Friday, October 7, 2011

Rosh HaShana Sermon

In the beginning there was darkness. On the first day, G-d created light and separated the light from the dark and called the light day and the dark night and G-d saw that this was good. There was an evening and then there was a morning, a First Day. The autumn brings with it the fallen leaves, the dead grass, and the chills that foretell winter is just around the corner. The sun sets earlier and earlier every night, and light that follows the dark is months away in the Spring.

Rosh HaShana marks the evening of the year. Aside from the fact that it began at sundown, as every Jewish holiday and traditionally each day really does, autumn is the seasonal equivalent of evening. It’s not quite winter (nighttime) but it is twilight. The darkness approaches. What does it mean to us that we begin each day and each year with a darkening instead of with the dawning of light? Why isn’t New Year (Jewish or Gregorian) in the Spring with the dawn of new life? There was evening and then morning, one day.

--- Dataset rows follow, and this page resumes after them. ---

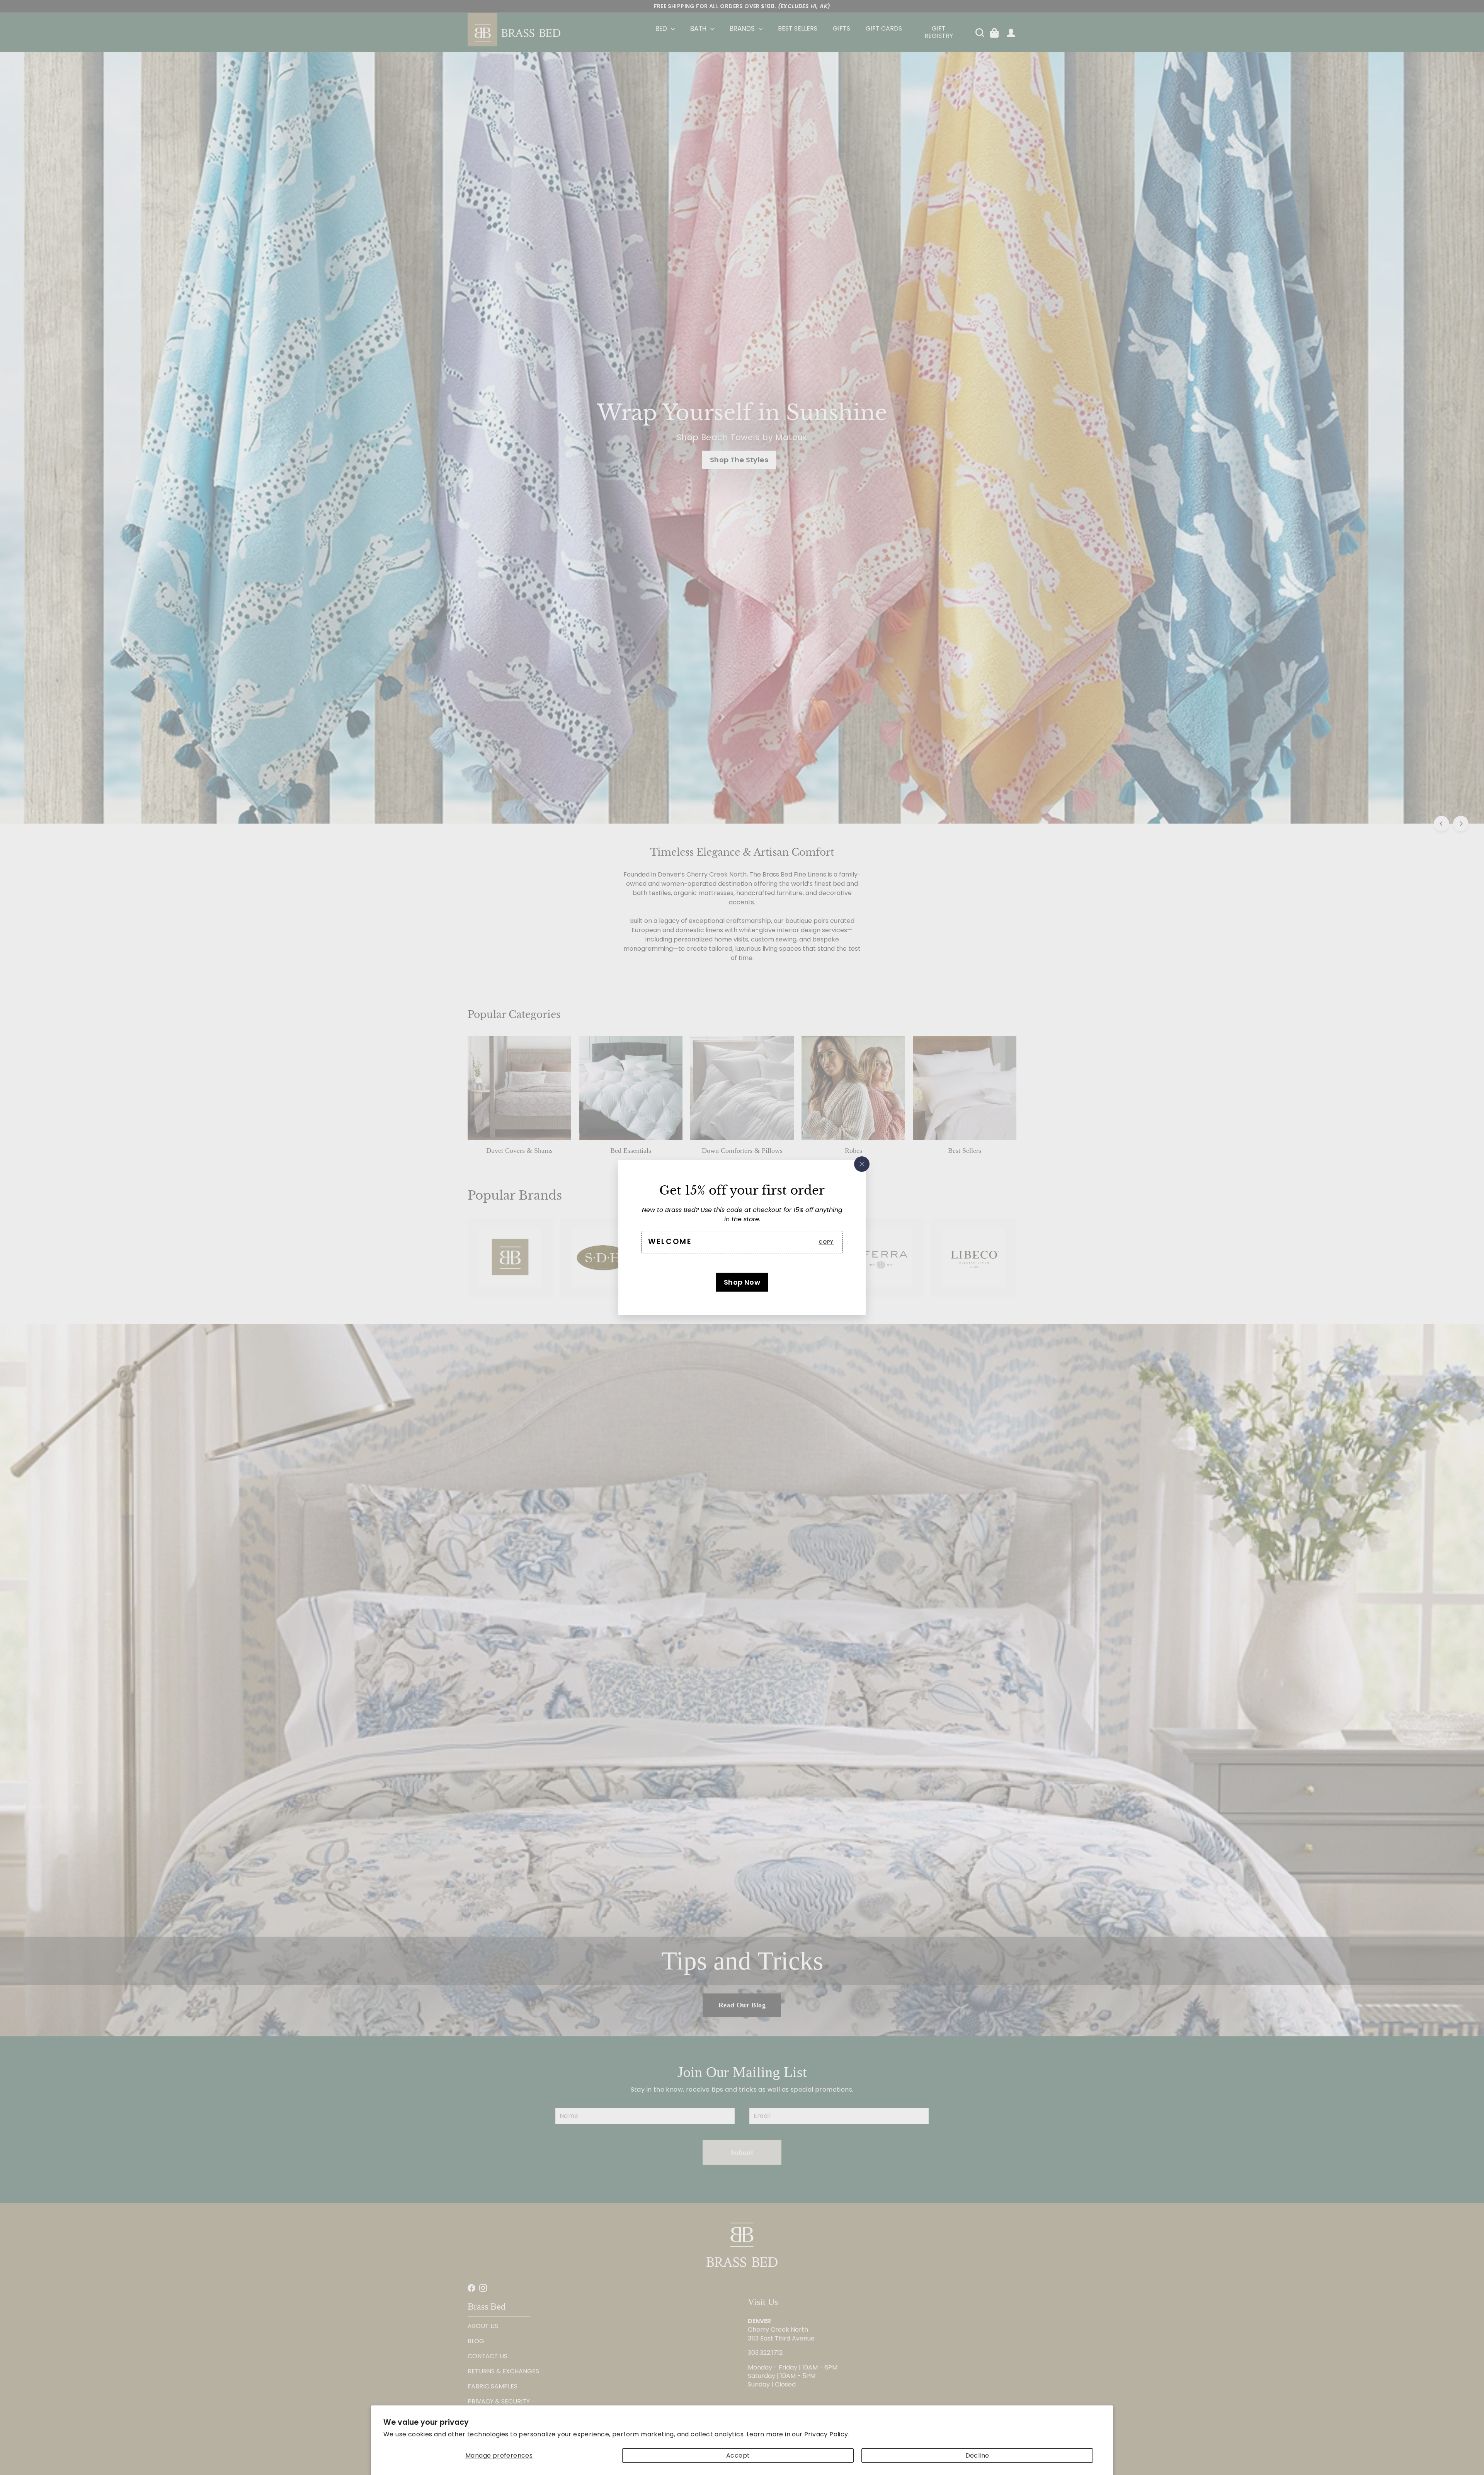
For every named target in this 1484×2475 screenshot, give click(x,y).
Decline (977, 2455)
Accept (738, 2455)
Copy (826, 1242)
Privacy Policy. (826, 2434)
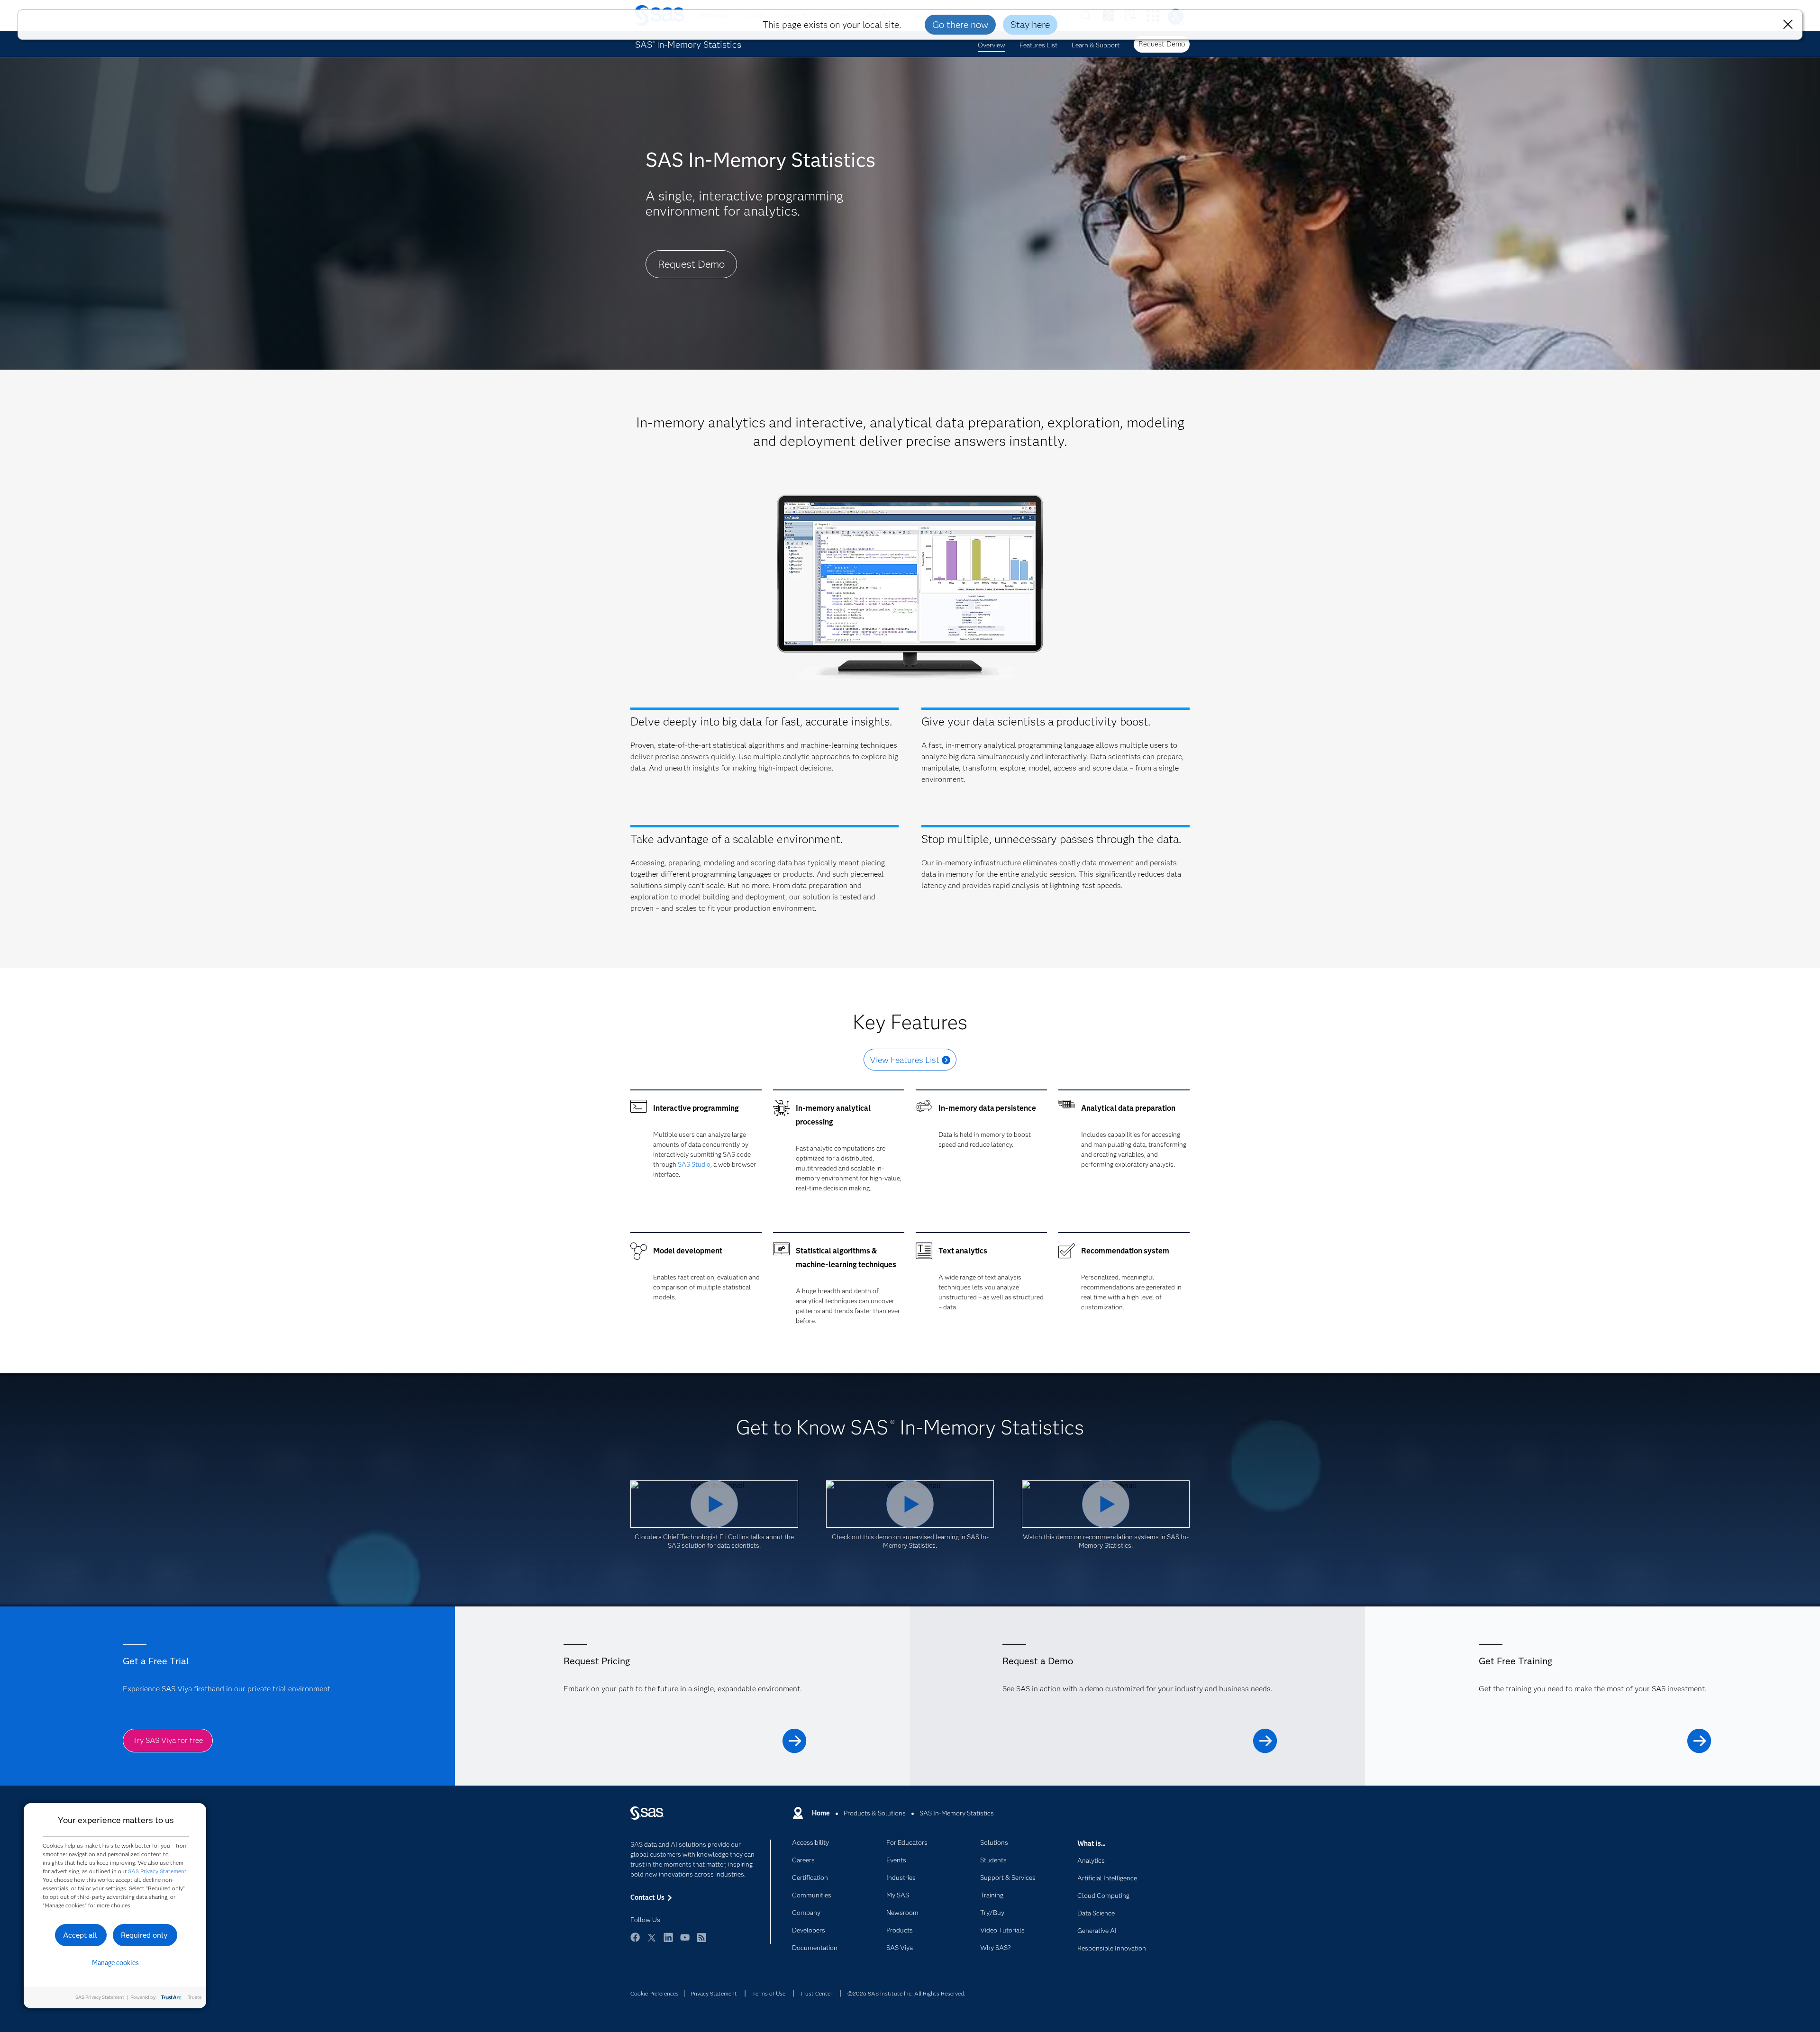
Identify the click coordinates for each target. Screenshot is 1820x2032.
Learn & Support (1095, 45)
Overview (991, 45)
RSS (701, 1941)
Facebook (635, 1941)
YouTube (685, 1941)
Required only (144, 1935)
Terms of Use (768, 1993)
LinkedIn (668, 1941)
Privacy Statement (714, 1993)
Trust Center (816, 1993)
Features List (1038, 45)
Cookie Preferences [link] (654, 1993)
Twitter (651, 1941)
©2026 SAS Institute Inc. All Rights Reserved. (906, 1993)
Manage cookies (115, 1963)
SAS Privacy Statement (157, 1871)
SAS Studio (694, 1164)
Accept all (80, 1935)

We’ve all heard the expression, “It’s always darkest before the dawn.” In the beginning there was darkness, and G-d created light. When I was finishing up college, beyond the jubilation of graduation, there was an intense fear of the unknown. This fear became anxiety and depression as various Jewish jobs and internships and rabbinical schools could not seem to find a place for me in their communities. Throughout all of college and, indeed, most of my academic career, I planned on becoming a Rabbi and just assumed that each step would follow the last exactly as I pictured it. Well, life doesn’t work that way. I was forced to take a year off from “The Plan,” and just live for a while after college. In the beginning there was darkness.

One day early last Spring, a college friend came to visit from Great Neck, NY the apartment I shared with two other former Hampshire students. I was discussing with him how I was not accepted to the rabbinical school of my choice, and would have to spend a second year out of school. I had no idea what to do, as I certainly wasn’t about to spend a second year in Western Massachusetts hanging out with college friends feeling anxious. Should I go to Israel? Should I apply last minute to Yeshiva University and get an MA in Jewish administration and become a rabbi in twenty years instead of now? This friend looked at me funny and said, “Why didn’t you just apply to my mom’s school?” All the years we had been friends and I had known his mom was a teacher, I just assumed she taught at a Jewish day school. I had no idea she worked at a trans-denominational rabbinical school. I didn’t even know the Academy for Jewish Religion existed. I applied, was accepted, and shortly thereafter received an internship offer at a lovely synagogue in Brooklyn. From spending the winter sitting on my couch reading Radical Judaism, to sitting in class at learning radical Judiasm, working with B’nai Mitzvah students and a youth group, essentially back on track toward living my dream. I’m working toward being radically rabbinical, shedding a new light onto Judaism, Jewish life, and Tikkun Olam. At Hampshire, the student body is largely self-proclaim radical social activists, and I sought to break down the beautiful idealism I shared with them into digestible pieces that fit more realistically into the world. I find that Judaism teaches us well how to repair the world rather than tear it apart and start anew (which is how I felt many of my peers viewed their call to activism). This friend from Great Neck, the son of a rabbi and a rabbinic teacher, was always one of my most fervent supporters. If he had not been such a good friend, if he did not believe in my dreams or in my ability to fulfill them, if he had not been there that particular weekend, when I had received my letter from the other rabbinical school, if his mother did not teach at Academy for Jewish Religion, if, if, if… Would I have found my way back on track on my own? Where would I have decided to spend this year if not AJR? But then G-d created light.

As Jews, we’re good at remembering darkness in light. Each year we light a candle on the anniversary of the death of a loved one. There is a light in front of us, a celebration of that person’s life, but there’s a darkness in our hearts that they are gone that needs a physical representation that is the Yartzeit candle. When we celebrate our freedom each year during Passover, we are also reminded of the slavery that preceded it, and eat the bitter herbs lest we ever forget. In the beginning, there was darkness and G-d created light.

With this New Year, this synagogue is undergoing a transformation of its own. I know I am not intimate with nuances of this transition for all of you, but as this is all new for me it is unifying to say for all of us, we are now in the process of each creating our light together anew. After darkness comes light, and creation follows. The new year starts with a seasonal dusk, followed by complete night, but we all know that the day follows, that there will be light and spring and new beginning to come in this year. May you all find the light you seek within and around you. Amen.